Influencer analysis done the right way
Influencer identification that relies solely on data from mentions, tweets, retweets, likes, etc. is easily manipulated and lead to misidentification of true influencers. That is the main reason we have built and developed our proprietary algorithm that we believe is the most accurate and trustworthy way identify the true influencers in any healthcare topic, large or small.
- Key Opinion Leaders
- Symplur Signals is powered by the world's largest healthcare Key Opinion Leader database. The Healthcare Social Graph® provides segmentation across 18 stakeholder categories. Easily filter any conversation by who the most influential voices are.
The Symplur algorithm is a recursive algorithm that is made possible because of the Healthcare Social Graph, a neural network made up of billions of data points on the hundreds of millions of unique users whose activity we have recorded and categorized in this space since 2011. Our computations do not just rely on how often you are being mentioned, but it considers how influential are those parties who are mentioning you. And, how influential are those parties that are mentioning them, and how influential are the parties mentioning those parties, and so forth. The algorithm loops through itself in this fashion about a thousand times over and results in a score that measures your level of influence, we call it your Healthcare Social Graph Score. This algorithm is very similar to Google’s PageRank algorithm that determines the rank of their search results.

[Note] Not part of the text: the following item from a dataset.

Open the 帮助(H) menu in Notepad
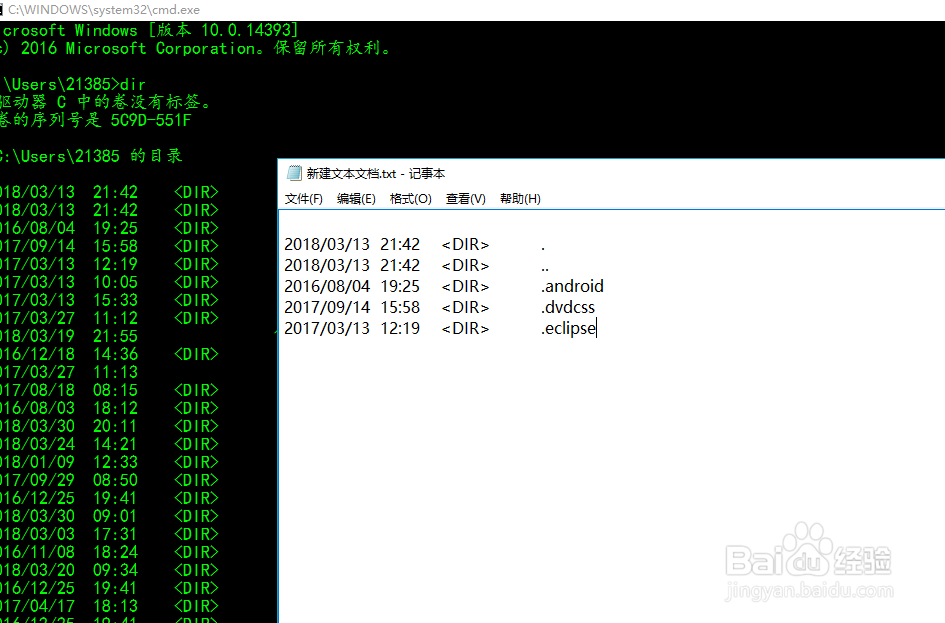Image resolution: width=945 pixels, height=623 pixels. [519, 198]
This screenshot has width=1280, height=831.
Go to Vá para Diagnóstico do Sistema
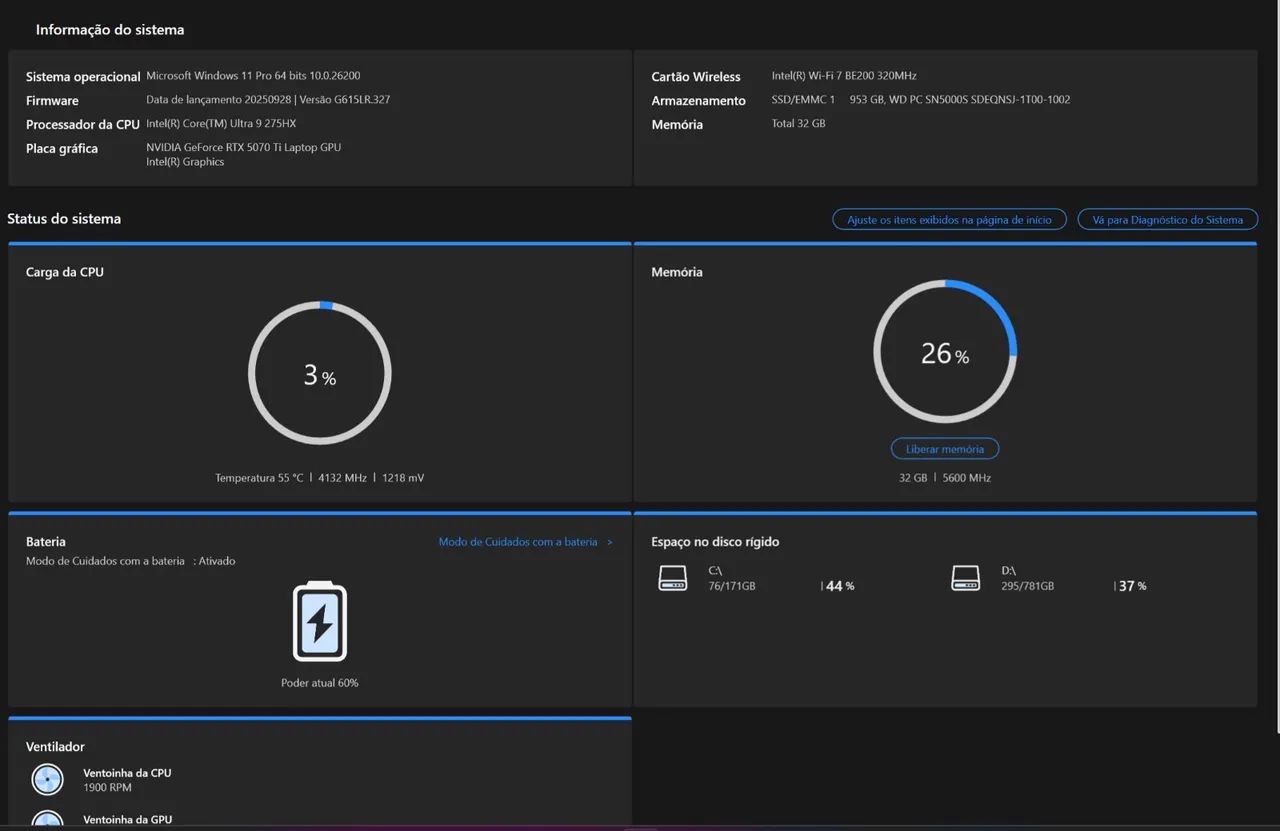pos(1167,220)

Additionally, our algorithm takes into account what healthcare stakeholders are mentioning you. If it’s a known doctor, patient, government public health account, etc., then it will give more weight to that mention. If, in contrast, a mention is coming from an unknown party, then that mention is significantly discounted.
Lastly, our influencer analysis is highly focused on influence in very specific topical areas. For instance, if your goal is to identify influential cardiologists you are most likely analyzing cardiology related discussions. In this case, the Healthcare Social Graph Score gives greater weight to conversations and mentions from parties who themselves are specifically influential in cardiology. Conversations and mentions from parties who are influential in non-related areas, like dermatology, are not given as much weight.
This same dynamic weight assignment applies to even more specific topics as well. So you’re able to identify KOL’s on the broad topic of cardiology and inside more specific topics within cardiology such as hypertension, arrhythmias, or hyperlipidemia.